─── Okunacak metin ───

Cumhurbaşkanı törenlerini aktaran yazısında tarihçi yazar Murat Bardakçı, imparatorluk benzetmesi yapmış, yazı başlığını da “İmparatorluk töreni gibi” atmıştı. Cumhurbaşkanı Recep Tayyip Erdoğan, kabineyi açıkladığı konuşmasında 2200 yıldan fazla bir devlet geleneğine sahip olduğumuzun altını çizmişti. Hun İmparatorluğundan günümüze büyük devletler kurmayı başarmış bir geleneğin devamı olduğumuzun Cumhurbaşkanı ağzından ifadesi çok özeldi.
Konuşmalarında Erdoğan, büyük devlet vurgusunu sürekli tekrarlamaktadır. Böyle bir bilincin ne kadar kıymetli olduğunu, “Esir Türklerin hürriyet özlemini” duyanlar iyi bilir. Erdoğan Beş Tepe’deki törende yaptığı konuşmada, "Milletinin teveccühüne iki kez mazhar olmuş bir devlet başkanı olarak Türkiye'nin çıkarlarını savunurken artık elimiz daha da güçlenmiştir. Bundan sonra uluslararası kamuoyu; küresel krizlerin çözümünde daha fazla inisiyatif alan, bölgesinde barışın ve istikrarın tesisi için daha fazla çabalayan, Türk ve İslam dünyasının kalkınması için daha çok koşturan, mazlum ve mağdurlara daha fazla sahip çıkan bir Türkiye görecektir. Yeni dönemde muhataplarımız karşılarında sınırları içinde ve dışında terör örgütleriyle daha kararlı mücadele eden, Mavi Vatan'da kendisinin ve kardeşlerinin hakkını daha güçlü gözeten, ekonomiden ticarete, güvenlikten demokrasiye başarı çıtasını yükselten, hâsılı, her alanda daha kararlı, daha cesur, daha müşfik, daha aktif bir Türkiye bulacaktır." dedi.
Törenler gerçekten de imparatorluk havasında geçti. 80’in üzerinde devlet başkanı, başbakan katıldı. Çin’den Amerikan kıtasına kadar devlet ve hükümet üst yöneticileri hazır bulundu. Afrika ve Türk Devletleri yoğun ilgi gösteren bölgelerdi. Afrika yönünü kadim dostuna çevirmiş, Türk Cumhuriyetleri ise kardeşlerinin kutlu gününde hazır bulunmuştu.
Mete Han’a atıf
Cumhurbaşkanı Erdoğan’ın her cümlesi, sözü özellikliydi ve önemliydi. Bir şeyin altını çiziyordu ve Türkiye'nin 14 Mayıs ve 28 Mayıs'ta sadece seçim yapmadığını, aynı zamanda gelecek asrın nasıl olacağına da karar verdiğine dikkat çekiyordu. Cumhurbaşkanı Erdoğan, milletin iradesiyle birlikte istiklal ve istikbaline de sahip çıktığını, Türkiye Cumhuriyeti'nin 2200 yılı aşan devlet geleneğiyle, 1000 yılı aşan millet şuuruyla, asırlara sâri birlikte yaşama kültürüyle kendi mecrasında akmaya devam edeceğini gösterdiğini vurguladı.

───

Görev 1
Okunacak metne göre törenlere kaç devlet başkanı ve başbakan katıldı?

─── Verilen veriler ───

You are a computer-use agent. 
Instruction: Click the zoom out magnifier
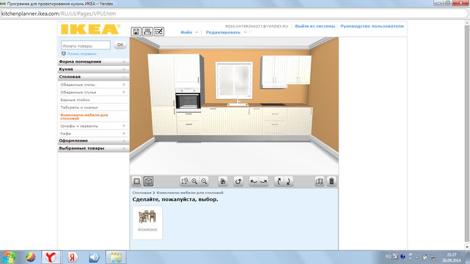(204, 182)
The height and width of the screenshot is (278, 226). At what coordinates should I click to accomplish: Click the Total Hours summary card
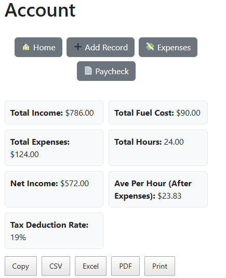[158, 148]
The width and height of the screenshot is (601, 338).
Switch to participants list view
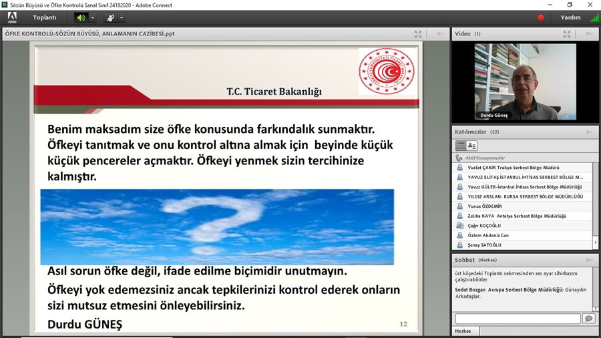[461, 146]
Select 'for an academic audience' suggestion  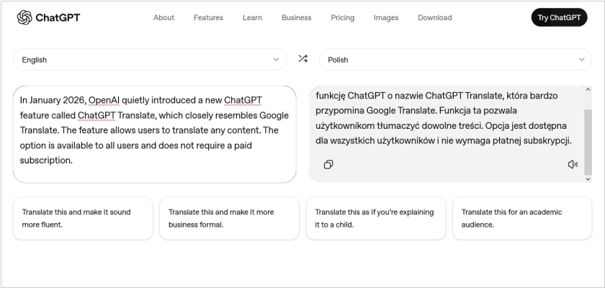coord(521,218)
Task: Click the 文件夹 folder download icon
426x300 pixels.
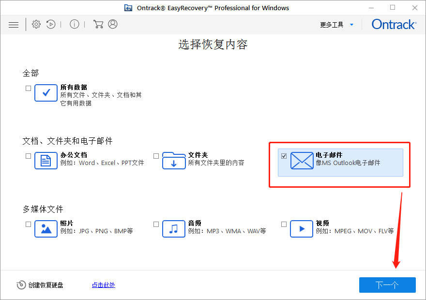Action: 174,161
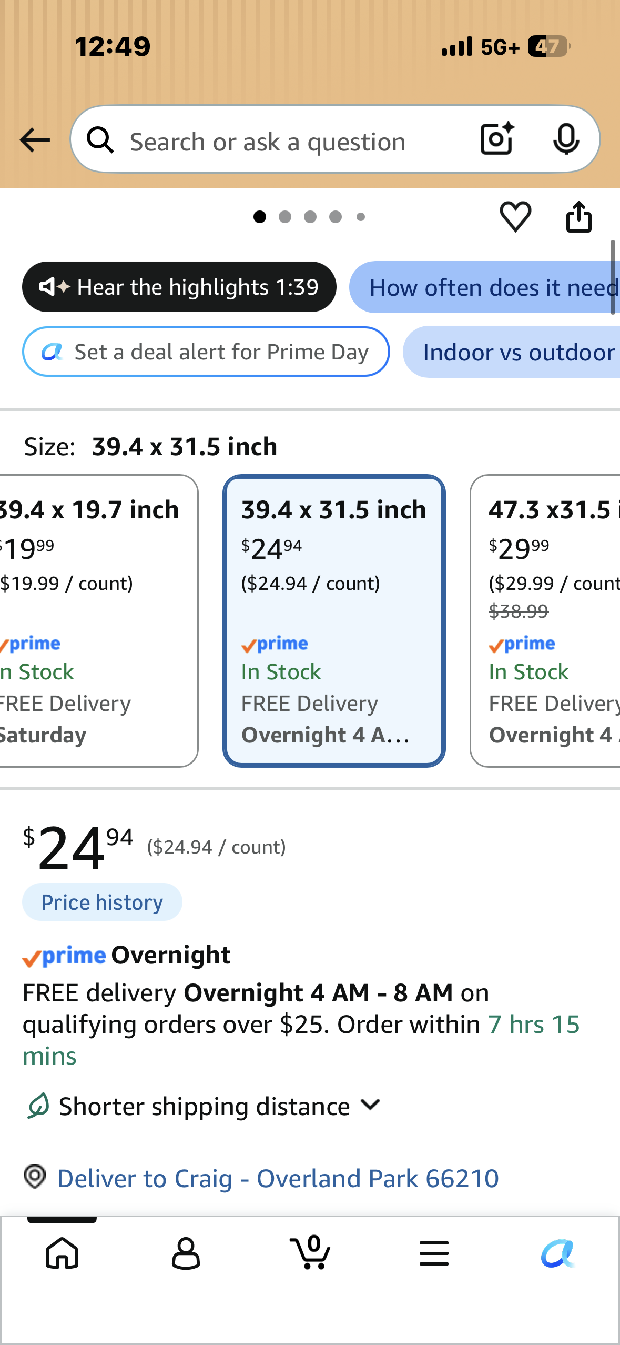Tap the back arrow icon
The image size is (620, 1345).
[35, 140]
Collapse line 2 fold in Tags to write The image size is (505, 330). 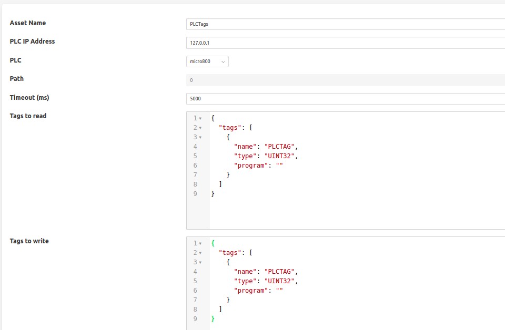pos(200,253)
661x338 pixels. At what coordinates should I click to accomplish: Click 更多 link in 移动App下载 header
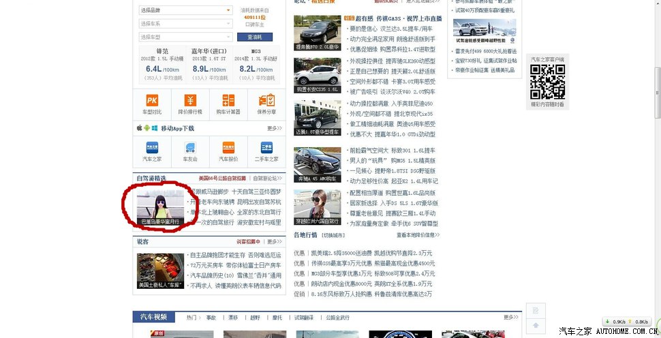pos(274,128)
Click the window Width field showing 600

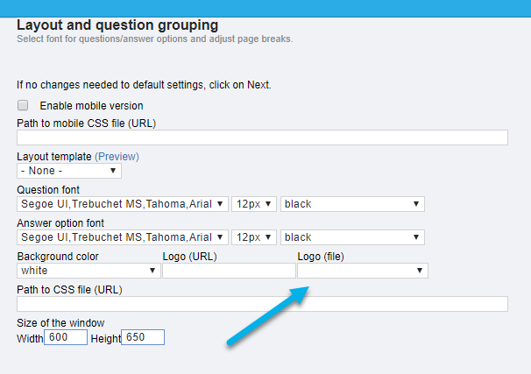(x=66, y=337)
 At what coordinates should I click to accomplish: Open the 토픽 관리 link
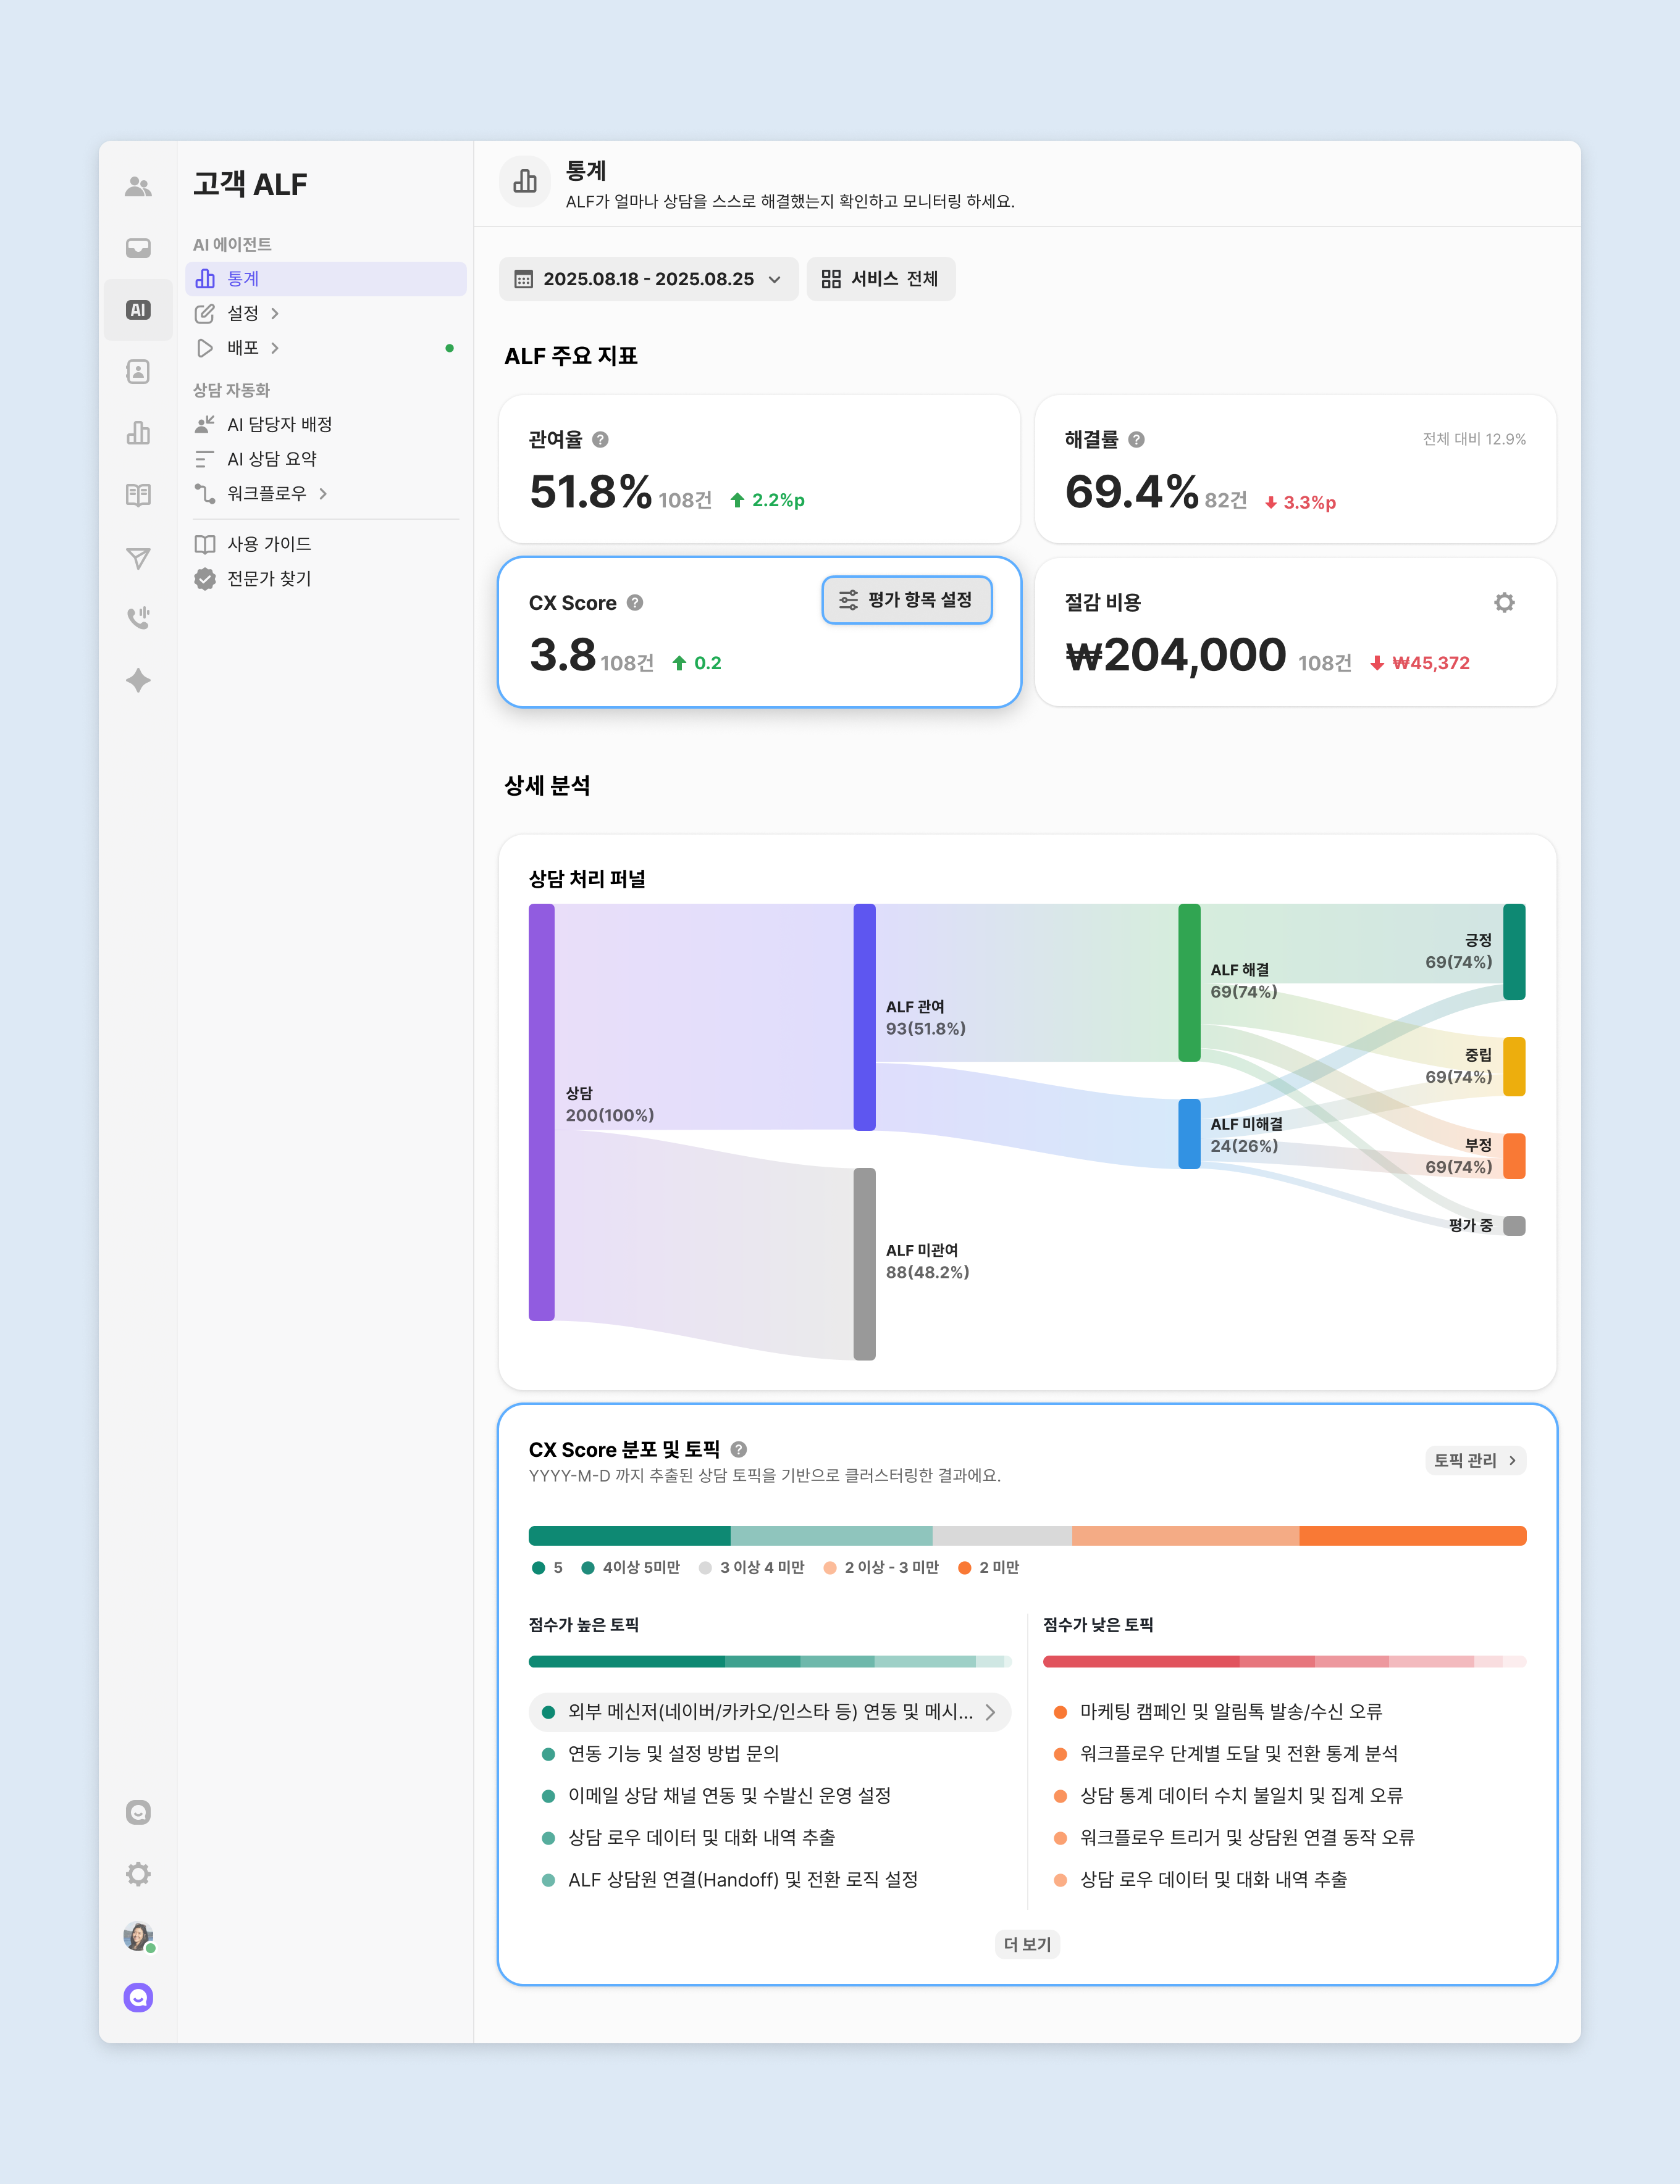tap(1474, 1460)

───

Görev 2
Yukarıdaki satırlardan "accomplish" sözcüğünü içerenlerin hepsini aynen döndürün. Büyük-küçük harf ayrımı dikkate alınmalıdır.

Sonuç 1
Törenlere 80'in üzerinde devlet başkanı ve başbakan katıldı.

Sonuç 2
The height and width of the screenshot is (278, 226). At what coordinates should I click to accomplish: Click the Total Hours summary card
661x338 pixels. At what coordinates should I click to accomplish: Click 更多 link in 移动App下载 header
 At what coordinates should I click to accomplish: Open the 토픽 관리 link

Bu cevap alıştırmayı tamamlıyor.